- Text extract
<<<<
My original code of read CSV is like this:
import pandas as pd
stock_data = pd.read_csv(filepath_or_buffer='stock_data_w.csv', parse_dates=[u'date'], encoding='gbk')
stock_data[u'change_weekly'] = stock_data.groupby(u'code')[u'change'].shift(-1)
Now I want to read data from SQL, here is my code, but it doesn't work and I am not sure how to sort it out:
import pandas as pd
import MySQLdb
db = MySQLdb.connect(host='localhost', user='root', passwd='232323', db='test', port=3306)
cur = db.cursor()
cur.execute("SELECT * FROM stock_data_w")
stock_data = pd.DataFrame(data=cur.fetchall(), columns=[i[0] for i in cur.description])
stock_data[u'change_weekly'] = stock_data.groupby(u'code')[u'change'].shift(-1)
the error is: "raise PandasError('DataFrame constructor not properly called!') pandas.core.common.PandasError: DataFrame constructor not properly called!"
>>>>
- Job
Pick up the post on loading stock data with pandas right after its last sentence and keep writing it. The data that comes next has no connection to the post on loading stock data with pandas.

- Extracted information
<<<<
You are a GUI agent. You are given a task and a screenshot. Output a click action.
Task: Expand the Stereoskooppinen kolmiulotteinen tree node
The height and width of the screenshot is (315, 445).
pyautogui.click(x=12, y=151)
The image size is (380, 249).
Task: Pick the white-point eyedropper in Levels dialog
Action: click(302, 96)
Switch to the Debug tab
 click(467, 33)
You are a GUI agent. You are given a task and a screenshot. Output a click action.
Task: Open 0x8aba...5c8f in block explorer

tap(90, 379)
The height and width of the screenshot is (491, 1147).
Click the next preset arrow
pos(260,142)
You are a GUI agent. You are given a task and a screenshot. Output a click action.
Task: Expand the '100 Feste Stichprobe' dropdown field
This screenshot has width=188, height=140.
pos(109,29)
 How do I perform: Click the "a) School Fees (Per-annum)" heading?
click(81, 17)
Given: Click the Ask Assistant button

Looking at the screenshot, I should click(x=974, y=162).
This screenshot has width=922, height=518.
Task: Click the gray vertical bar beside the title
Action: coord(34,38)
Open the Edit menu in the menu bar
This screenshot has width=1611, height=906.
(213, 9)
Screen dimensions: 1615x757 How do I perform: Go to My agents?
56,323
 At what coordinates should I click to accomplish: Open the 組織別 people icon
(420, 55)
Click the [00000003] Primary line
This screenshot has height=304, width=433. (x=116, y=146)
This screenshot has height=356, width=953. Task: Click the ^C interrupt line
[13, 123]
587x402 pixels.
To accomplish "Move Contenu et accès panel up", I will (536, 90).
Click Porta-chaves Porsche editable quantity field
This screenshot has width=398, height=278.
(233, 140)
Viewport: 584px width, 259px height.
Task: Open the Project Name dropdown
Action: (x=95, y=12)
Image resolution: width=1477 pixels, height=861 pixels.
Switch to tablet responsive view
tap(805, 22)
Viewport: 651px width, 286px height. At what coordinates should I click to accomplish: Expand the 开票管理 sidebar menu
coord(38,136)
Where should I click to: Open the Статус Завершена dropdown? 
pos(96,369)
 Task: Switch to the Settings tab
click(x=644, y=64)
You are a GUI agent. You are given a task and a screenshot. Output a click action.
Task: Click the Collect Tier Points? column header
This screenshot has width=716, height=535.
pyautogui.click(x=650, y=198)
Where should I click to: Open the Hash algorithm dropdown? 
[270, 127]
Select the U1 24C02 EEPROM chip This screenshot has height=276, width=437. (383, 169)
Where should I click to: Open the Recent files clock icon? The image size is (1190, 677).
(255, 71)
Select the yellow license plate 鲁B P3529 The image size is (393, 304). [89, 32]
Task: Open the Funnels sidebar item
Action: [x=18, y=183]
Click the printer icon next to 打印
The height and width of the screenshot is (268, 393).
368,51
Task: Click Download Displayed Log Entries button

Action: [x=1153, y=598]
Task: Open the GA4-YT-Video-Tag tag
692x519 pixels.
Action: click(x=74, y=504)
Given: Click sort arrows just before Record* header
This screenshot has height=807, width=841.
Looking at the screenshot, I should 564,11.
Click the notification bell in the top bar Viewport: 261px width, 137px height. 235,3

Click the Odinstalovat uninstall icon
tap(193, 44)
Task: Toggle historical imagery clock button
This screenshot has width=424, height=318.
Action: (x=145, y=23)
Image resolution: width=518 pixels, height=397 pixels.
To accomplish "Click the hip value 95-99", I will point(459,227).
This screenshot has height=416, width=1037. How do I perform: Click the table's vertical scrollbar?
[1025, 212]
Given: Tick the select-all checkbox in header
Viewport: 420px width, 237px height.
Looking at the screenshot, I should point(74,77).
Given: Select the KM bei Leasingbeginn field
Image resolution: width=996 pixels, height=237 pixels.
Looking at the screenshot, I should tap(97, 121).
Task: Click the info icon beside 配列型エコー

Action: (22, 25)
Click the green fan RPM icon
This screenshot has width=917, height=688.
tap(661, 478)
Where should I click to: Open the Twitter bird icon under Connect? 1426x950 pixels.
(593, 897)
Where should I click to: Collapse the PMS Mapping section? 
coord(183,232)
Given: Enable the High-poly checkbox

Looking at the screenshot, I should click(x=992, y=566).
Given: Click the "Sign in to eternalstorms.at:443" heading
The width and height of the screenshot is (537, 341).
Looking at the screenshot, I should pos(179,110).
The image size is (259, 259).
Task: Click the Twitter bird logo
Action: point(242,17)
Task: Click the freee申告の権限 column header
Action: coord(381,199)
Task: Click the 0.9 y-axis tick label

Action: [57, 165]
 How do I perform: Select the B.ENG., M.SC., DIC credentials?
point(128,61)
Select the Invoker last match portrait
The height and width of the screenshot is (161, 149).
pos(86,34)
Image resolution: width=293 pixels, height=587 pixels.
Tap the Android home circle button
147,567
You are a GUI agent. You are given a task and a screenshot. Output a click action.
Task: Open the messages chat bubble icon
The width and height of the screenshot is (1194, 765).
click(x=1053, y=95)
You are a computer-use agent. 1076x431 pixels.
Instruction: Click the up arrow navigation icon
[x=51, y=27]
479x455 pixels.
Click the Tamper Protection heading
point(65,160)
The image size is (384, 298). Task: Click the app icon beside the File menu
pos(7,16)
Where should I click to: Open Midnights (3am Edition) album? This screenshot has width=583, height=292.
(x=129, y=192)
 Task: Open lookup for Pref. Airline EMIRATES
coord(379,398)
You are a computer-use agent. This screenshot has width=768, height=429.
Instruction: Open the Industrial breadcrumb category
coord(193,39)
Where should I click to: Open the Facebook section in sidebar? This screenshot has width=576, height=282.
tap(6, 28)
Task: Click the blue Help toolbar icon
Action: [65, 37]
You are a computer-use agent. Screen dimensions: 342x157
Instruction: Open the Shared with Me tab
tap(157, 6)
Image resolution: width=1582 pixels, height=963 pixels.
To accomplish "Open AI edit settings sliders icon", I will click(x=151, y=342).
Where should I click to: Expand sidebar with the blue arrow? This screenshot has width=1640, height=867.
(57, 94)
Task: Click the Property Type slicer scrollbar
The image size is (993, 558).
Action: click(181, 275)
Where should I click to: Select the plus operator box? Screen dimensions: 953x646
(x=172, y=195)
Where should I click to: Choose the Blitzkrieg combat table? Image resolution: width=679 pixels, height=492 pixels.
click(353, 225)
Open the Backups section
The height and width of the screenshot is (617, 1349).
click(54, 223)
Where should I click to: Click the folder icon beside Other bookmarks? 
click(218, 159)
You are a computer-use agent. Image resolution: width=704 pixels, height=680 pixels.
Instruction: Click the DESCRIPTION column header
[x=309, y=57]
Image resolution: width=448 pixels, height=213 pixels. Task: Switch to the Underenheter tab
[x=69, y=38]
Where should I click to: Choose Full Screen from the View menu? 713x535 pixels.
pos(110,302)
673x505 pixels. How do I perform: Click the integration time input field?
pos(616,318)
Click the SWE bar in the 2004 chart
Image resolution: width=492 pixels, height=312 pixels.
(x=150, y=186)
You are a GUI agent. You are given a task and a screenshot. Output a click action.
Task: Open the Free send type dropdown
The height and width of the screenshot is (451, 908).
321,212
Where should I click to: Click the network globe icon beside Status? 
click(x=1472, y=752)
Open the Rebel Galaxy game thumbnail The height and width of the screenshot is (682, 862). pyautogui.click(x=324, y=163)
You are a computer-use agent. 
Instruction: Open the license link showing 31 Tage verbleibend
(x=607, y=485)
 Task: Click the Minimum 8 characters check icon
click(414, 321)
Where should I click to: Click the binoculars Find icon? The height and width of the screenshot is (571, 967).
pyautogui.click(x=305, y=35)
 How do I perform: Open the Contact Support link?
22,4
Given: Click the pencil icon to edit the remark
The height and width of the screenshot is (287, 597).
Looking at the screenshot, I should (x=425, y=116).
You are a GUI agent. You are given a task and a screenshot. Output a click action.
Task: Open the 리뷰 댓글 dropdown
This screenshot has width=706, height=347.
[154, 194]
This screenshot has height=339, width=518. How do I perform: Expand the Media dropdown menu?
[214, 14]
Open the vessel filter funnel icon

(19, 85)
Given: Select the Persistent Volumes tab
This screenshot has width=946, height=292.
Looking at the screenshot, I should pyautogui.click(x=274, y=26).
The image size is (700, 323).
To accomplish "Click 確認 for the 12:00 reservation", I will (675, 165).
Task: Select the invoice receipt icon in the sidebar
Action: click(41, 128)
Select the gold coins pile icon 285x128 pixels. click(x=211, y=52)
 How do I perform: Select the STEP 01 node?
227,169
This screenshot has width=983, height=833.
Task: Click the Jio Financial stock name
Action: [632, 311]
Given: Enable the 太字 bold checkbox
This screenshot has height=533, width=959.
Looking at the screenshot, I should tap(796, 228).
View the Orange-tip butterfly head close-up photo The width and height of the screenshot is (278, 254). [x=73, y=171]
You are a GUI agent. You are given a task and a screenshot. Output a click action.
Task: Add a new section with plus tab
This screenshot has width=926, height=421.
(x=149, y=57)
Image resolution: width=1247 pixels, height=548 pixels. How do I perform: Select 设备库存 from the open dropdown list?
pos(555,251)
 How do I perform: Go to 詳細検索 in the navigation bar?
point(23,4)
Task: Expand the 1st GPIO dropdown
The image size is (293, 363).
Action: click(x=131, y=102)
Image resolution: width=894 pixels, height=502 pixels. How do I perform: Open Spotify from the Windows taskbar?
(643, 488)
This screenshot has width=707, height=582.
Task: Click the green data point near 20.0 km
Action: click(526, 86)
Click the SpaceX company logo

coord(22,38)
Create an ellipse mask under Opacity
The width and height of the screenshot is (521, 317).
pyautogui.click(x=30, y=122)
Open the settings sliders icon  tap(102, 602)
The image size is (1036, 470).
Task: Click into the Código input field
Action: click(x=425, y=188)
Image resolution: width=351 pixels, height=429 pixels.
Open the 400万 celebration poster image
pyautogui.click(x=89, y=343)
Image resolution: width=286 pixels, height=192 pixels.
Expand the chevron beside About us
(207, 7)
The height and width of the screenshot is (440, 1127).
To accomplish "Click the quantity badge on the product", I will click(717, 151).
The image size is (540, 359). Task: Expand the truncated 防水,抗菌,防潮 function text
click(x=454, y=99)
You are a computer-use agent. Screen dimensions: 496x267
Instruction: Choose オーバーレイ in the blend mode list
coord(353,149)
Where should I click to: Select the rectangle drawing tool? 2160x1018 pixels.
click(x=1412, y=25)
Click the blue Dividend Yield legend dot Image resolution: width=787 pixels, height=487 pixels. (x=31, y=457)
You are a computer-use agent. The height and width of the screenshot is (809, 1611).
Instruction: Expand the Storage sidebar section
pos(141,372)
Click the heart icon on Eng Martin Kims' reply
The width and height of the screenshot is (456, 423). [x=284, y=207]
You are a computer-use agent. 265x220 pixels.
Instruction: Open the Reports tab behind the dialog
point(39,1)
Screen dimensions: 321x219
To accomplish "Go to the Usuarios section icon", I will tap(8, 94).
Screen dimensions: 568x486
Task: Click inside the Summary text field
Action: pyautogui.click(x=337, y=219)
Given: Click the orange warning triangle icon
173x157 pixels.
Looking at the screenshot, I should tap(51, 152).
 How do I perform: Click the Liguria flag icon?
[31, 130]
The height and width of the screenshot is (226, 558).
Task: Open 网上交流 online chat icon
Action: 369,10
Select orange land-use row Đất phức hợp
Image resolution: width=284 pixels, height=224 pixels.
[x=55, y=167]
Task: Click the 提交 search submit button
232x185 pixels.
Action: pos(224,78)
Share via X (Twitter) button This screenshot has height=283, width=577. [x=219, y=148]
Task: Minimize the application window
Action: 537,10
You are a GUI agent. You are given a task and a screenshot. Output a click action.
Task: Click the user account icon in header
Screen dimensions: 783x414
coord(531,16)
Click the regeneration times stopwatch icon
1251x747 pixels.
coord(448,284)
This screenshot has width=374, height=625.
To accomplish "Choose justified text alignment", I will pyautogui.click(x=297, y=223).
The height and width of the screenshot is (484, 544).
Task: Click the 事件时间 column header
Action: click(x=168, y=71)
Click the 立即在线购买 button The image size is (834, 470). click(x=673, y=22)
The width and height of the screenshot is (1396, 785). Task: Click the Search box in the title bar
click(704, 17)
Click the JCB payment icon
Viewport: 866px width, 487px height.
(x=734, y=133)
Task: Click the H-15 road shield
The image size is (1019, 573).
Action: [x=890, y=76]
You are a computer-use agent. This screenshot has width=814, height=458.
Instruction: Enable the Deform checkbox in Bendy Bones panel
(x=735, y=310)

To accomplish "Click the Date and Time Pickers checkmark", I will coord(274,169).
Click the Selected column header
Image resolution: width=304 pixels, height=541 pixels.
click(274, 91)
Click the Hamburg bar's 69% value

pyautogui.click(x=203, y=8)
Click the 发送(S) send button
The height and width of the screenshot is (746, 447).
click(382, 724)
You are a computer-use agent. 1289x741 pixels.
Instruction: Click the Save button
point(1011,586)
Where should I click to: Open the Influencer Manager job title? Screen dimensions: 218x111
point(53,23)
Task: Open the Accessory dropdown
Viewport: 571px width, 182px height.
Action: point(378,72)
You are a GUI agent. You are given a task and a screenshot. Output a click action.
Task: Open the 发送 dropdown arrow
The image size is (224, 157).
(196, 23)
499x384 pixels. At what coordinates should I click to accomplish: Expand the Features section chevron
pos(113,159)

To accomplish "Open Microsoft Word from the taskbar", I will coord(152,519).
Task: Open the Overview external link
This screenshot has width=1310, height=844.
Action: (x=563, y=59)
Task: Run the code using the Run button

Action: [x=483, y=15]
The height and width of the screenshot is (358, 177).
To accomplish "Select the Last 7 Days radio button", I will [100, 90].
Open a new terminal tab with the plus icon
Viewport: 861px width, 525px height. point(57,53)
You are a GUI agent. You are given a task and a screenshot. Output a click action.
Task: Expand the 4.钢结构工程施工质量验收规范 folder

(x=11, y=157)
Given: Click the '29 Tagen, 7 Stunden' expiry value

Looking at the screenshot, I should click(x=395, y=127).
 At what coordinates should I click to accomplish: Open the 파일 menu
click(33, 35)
>>>>
- Result
Use below way to convert your cursor object to crate data frame.
stock_data = pd.DataFrame(data=cursor.fetchall(), index=None,
columns=cursor.keys())
print stock_data
In mysqldb, columns=[i[0] for i in cursor.description]
or
Make your connection with alchemy and use,
stock_data = pd.read_sql("SELECT * from stock_data_w",
con= cnx,parse_dates=['date'])
I'm not sure whether mysql.connector is supported in pandas read_sql(). You can give a try and let us know :)